For the third year running, Hollywood fashions suck.

I have no clue who Billy Porter is, but apparently he’s a “fashion activist” — and if that isn’t a contradiction in terms, I don’t know what is.

Bare shoulders and dragging hemlines are ridiculous trends outside California in the middle of February.

Kirsten Wiig came dressed as a large red lasagna noodle.

Diane Keaton remains trapped inside Annie Hall.

Joaquin Phoenix remains trapped in 1968, definitely takes his coffee black and really, really likes cows.

Tom Hanks is such a good actor he replaced both Meryl Streep and Jack Nicholson as the Old Person in the Front Row.

When Brie Larson, Sigourney Weaver and Gal Gadot come out together to present an award, you know the fix is in.

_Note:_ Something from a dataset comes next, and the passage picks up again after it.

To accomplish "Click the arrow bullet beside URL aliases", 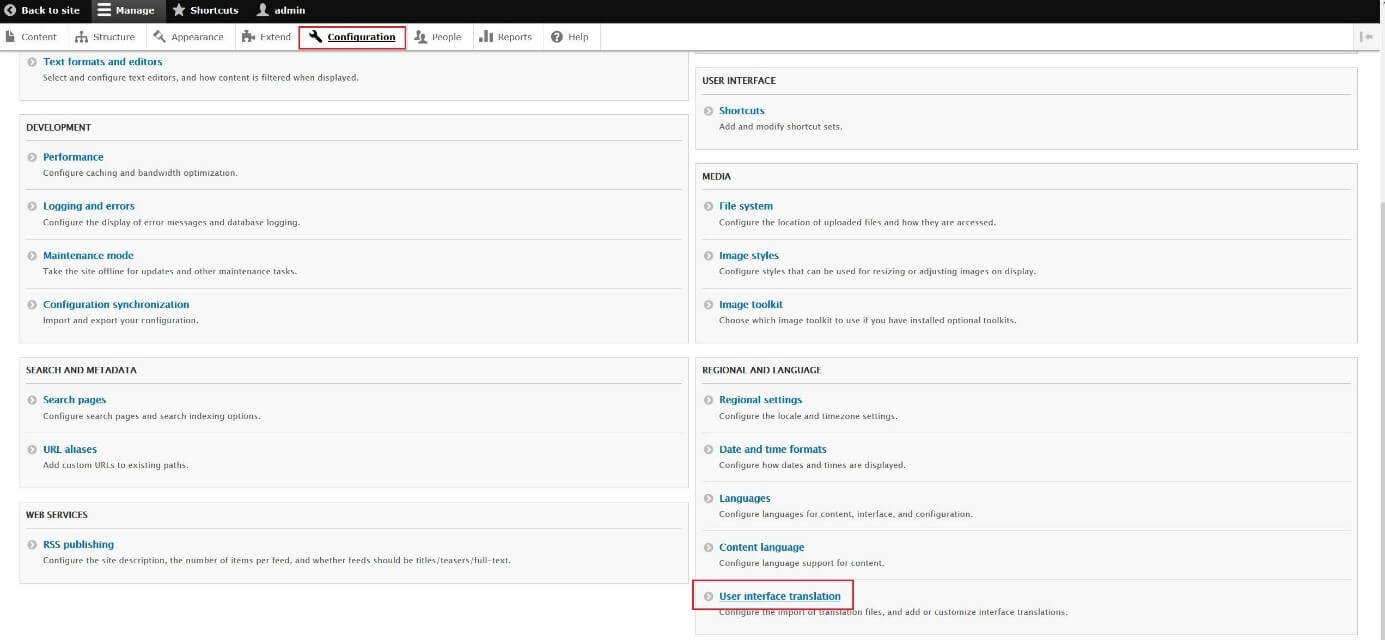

“Let It Go” is a way better song than “Into the Unknown.”

I’m so old I remember when Elton John was an eccentric heterosexual.

The Oscars would get a lot more people watching if they had cool commercials like the Super Bowl.

Imagine my surprise when Greta showed up!

This is the second time the Joker has won an Oscar, so I’m pretty sure Helena Bonham Carter and Elizabeth Banks are at least thinking about it.

If you close your eyes and listen, Jane Fonda is still Barbarella.

From the look on Billie Eilish’s face, she had no idea what Eminem was doing performing at the Oscars (and, quite frankly, neither did I.)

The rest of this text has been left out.